Historic schoolhouse in Virginia, US

Rock Run School is a historic one-room school house built in the late 19th century in Henry County, Virginia. Today it is regarded as offering a strong insight into the state of black education in the years between the U.S. Civil War and Brown vs. Board of Education. This school soon added another room, and operated as an educational institution until the mid-1950s, when it was consolidated into a larger segregated school. Similar to most other black schools, Rock Run School was painfully underfunded throughout its history, stunting the development and materials available to the school.

==Historic significance==
The application of the registry gives this summation: "The Rock Run School served the African American community of Rock Run in rural Henry County, Virginia from the post-Civil War Reconstruction Period of the early 1880s through the mid-20th century. It is a highly significant vestige of the educational history of Southside Virginia, the rural south, and the black population of late 19th-mid-20th century Henry County. Although in overall poor condition, the school has not been altered over the years or damaged in any substantial way. As such, its historic integrity is remarkable, and its potential for restoration appears promising.
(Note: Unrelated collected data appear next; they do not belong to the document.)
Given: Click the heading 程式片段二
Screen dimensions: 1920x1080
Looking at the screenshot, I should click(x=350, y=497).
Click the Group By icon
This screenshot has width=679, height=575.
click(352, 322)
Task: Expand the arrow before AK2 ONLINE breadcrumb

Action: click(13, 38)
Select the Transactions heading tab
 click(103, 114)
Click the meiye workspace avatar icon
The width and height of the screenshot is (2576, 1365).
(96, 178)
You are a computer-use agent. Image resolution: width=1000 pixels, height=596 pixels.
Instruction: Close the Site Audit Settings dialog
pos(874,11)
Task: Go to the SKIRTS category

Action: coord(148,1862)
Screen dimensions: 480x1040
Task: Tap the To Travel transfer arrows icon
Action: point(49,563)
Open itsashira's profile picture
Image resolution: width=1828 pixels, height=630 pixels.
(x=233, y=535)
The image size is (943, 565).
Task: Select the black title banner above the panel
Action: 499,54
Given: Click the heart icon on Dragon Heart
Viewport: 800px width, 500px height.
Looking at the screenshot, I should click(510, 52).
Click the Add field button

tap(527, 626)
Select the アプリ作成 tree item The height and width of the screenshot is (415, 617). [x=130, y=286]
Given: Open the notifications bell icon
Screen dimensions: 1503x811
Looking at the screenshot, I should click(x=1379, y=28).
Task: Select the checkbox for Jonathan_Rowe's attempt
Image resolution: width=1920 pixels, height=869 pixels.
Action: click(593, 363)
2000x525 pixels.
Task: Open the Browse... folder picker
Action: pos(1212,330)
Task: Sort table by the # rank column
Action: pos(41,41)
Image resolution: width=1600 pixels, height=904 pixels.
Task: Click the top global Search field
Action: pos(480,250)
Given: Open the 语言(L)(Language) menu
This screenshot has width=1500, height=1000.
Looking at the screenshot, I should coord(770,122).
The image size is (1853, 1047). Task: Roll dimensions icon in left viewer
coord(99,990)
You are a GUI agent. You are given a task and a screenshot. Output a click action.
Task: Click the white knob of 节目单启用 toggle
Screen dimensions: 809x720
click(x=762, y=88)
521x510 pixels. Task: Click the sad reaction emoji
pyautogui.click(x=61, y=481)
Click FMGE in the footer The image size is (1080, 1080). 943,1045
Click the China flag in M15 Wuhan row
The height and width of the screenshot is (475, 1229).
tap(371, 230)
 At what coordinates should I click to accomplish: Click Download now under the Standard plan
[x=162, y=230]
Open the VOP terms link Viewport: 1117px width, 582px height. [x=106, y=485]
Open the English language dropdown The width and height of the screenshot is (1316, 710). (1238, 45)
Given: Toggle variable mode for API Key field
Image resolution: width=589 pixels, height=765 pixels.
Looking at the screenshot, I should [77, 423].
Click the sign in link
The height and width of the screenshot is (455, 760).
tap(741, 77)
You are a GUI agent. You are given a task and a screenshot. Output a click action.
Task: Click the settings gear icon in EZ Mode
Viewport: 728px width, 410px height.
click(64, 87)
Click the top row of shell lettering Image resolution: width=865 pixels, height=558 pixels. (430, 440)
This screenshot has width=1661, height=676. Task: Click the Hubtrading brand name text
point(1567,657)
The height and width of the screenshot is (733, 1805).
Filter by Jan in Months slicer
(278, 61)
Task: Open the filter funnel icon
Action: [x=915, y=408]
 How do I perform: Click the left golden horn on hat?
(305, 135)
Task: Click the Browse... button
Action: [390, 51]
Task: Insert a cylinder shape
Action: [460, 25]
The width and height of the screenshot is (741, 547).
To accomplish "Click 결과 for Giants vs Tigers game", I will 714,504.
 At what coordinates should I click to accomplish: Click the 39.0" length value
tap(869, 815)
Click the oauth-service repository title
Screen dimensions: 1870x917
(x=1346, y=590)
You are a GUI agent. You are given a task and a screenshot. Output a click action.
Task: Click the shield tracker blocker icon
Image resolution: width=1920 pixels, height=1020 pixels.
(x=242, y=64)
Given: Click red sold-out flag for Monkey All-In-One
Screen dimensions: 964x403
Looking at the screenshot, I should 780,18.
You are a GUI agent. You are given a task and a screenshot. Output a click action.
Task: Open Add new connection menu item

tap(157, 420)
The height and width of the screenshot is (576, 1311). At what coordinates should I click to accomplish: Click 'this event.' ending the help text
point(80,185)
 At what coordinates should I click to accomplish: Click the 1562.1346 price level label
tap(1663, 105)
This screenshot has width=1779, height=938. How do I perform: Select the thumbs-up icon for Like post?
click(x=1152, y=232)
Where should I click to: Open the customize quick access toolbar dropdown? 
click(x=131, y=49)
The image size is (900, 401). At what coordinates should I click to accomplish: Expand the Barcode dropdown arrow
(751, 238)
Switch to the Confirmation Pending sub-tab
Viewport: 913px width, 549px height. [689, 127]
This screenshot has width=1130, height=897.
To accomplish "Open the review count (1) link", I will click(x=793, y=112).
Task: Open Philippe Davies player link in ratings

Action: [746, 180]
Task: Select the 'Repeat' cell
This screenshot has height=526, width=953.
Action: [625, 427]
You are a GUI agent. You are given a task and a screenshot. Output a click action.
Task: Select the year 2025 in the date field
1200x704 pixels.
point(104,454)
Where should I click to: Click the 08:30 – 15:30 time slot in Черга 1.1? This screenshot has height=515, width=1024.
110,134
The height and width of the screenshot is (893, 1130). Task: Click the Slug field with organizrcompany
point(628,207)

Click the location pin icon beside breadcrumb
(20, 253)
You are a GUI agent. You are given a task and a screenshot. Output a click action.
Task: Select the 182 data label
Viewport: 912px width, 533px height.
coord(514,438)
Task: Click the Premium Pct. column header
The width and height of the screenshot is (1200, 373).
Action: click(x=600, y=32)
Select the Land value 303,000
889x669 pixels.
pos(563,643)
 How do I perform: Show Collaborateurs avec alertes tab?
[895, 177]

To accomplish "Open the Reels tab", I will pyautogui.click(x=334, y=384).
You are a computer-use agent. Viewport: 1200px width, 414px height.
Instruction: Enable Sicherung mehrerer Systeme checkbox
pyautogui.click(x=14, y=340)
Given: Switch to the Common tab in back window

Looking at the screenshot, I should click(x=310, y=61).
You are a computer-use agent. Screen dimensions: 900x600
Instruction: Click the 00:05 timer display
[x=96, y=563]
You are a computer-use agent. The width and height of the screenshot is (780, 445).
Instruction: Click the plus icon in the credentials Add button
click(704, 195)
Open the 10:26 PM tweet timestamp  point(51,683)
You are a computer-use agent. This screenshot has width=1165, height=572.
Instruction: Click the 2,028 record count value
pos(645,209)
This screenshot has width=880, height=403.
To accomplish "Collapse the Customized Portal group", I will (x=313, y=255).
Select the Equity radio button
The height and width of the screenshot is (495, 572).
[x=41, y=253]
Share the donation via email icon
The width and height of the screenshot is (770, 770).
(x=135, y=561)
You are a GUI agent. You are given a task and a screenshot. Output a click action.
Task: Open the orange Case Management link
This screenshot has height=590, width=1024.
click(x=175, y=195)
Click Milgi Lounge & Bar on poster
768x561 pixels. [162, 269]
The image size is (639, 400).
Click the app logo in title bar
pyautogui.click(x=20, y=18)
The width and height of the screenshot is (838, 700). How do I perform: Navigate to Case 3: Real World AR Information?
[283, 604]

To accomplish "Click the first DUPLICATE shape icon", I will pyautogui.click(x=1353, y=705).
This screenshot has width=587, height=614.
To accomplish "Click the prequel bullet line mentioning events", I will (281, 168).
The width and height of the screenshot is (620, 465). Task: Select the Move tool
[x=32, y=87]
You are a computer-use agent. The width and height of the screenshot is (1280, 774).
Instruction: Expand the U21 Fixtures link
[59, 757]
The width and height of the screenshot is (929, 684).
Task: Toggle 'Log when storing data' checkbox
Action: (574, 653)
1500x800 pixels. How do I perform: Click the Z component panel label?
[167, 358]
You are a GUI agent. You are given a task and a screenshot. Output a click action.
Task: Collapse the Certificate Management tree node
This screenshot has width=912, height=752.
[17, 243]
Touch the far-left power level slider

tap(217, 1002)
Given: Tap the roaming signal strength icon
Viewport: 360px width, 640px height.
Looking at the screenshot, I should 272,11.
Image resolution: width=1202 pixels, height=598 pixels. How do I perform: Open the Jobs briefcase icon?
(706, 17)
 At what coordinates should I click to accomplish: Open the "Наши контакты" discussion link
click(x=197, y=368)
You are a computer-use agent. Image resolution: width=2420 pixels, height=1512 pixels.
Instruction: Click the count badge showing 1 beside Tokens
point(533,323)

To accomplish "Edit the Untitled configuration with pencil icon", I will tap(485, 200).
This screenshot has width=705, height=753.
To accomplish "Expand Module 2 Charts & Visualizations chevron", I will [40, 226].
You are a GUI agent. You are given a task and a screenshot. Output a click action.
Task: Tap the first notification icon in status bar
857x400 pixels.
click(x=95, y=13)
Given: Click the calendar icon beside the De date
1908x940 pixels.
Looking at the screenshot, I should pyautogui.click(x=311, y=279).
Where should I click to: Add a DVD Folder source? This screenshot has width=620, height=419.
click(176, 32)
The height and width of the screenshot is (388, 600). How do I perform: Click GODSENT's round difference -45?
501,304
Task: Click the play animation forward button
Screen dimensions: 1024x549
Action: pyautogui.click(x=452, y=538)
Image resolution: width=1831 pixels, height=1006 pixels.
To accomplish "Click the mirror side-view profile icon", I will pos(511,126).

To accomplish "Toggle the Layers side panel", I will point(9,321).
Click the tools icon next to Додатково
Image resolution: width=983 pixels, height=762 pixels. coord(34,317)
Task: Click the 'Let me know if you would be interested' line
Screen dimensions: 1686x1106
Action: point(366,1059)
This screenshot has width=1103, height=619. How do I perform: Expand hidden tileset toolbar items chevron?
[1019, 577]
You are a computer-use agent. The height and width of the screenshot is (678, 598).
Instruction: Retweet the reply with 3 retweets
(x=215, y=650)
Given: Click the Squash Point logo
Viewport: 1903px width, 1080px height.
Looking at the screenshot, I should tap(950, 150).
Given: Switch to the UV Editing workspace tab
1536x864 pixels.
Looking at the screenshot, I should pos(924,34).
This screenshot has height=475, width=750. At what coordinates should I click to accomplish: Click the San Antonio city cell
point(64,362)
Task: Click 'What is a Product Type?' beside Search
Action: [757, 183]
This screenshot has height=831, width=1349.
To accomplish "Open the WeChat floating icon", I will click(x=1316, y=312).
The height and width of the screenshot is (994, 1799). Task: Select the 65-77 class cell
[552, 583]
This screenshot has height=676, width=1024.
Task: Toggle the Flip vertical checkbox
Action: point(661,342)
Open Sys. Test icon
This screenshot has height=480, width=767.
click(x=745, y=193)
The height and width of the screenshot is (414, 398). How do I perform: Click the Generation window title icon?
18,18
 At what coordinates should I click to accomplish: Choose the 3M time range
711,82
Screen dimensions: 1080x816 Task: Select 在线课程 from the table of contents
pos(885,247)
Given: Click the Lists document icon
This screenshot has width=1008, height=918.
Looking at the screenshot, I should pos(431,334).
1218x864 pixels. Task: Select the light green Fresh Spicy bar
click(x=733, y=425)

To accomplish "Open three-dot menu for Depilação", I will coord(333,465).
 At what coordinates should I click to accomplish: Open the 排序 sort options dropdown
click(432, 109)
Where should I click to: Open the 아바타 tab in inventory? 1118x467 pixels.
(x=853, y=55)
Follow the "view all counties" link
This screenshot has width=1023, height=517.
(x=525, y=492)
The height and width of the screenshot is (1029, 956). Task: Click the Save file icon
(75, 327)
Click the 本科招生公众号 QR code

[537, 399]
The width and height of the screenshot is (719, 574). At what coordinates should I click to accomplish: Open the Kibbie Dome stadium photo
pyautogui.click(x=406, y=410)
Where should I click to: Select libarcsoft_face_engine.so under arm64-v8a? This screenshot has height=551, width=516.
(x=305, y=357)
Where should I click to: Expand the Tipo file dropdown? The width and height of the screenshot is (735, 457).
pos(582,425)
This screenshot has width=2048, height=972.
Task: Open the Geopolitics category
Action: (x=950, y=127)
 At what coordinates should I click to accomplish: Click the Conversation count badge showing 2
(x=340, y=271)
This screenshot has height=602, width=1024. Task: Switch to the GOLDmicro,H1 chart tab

It is a rare and irreplaceable surviving example of an educational institution that served African Americans, because it represents several phases in the evolution of African American education in Virginia."

"Frank Agnew, a student at Rock Run School in the 1940s, restored the school with funds from the Harvest Foundation."

Unlike most log rural schoolhouses of the time, the Rock Run School was constructed as a frame building. Although the means of construction Rock Run are unknown, it is most likely that the parents and students themselves helped build the school, contributing supplies and labor because of the lack of government funding.